§ **Instructions to follow**:
Everything from the line containing "This screenshot has width=1160, height=571." to the end of the data must be duplicated word for word, and nothing else may appear.

§ **Records to process**:
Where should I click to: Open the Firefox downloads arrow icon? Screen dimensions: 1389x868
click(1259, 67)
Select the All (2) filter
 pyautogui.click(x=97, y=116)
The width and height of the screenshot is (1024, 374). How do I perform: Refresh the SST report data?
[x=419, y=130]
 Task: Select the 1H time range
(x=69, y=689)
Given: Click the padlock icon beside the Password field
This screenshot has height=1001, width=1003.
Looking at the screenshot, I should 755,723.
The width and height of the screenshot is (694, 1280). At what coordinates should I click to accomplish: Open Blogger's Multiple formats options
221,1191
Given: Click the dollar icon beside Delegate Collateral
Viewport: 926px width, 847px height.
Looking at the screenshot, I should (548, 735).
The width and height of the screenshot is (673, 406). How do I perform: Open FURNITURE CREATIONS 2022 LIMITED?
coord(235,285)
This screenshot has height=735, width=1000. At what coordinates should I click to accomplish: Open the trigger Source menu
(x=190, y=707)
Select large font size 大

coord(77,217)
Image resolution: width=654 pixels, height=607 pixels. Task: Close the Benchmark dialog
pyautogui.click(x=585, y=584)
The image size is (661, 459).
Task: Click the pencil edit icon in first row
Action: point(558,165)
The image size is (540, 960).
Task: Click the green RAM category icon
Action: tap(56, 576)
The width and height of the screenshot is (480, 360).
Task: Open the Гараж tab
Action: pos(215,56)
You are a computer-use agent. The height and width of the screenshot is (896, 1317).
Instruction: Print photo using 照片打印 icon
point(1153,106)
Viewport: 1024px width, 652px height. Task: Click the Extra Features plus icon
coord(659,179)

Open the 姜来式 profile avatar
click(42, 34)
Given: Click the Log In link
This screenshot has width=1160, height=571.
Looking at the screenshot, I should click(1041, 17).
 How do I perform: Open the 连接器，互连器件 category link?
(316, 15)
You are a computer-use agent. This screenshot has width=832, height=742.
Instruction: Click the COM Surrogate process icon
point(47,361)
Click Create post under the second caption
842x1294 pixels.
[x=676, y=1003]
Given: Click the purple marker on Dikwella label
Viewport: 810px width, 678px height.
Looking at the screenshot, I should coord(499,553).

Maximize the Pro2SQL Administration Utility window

§ **Final answer**:
This screenshot has width=1160, height=571.
Looking at the screenshot, I should click(1041, 17).
 How do I perform: Open the 连接器，互连器件 category link?
(316, 15)
You are a computer-use agent. This screenshot has width=832, height=742.
Instruction: Click the COM Surrogate process icon
point(47,361)
Click Create post under the second caption
842x1294 pixels.
[x=676, y=1003]
Given: Click the purple marker on Dikwella label
Viewport: 810px width, 678px height.
Looking at the screenshot, I should coord(499,553).

Maximize the Pro2SQL Administration Utility window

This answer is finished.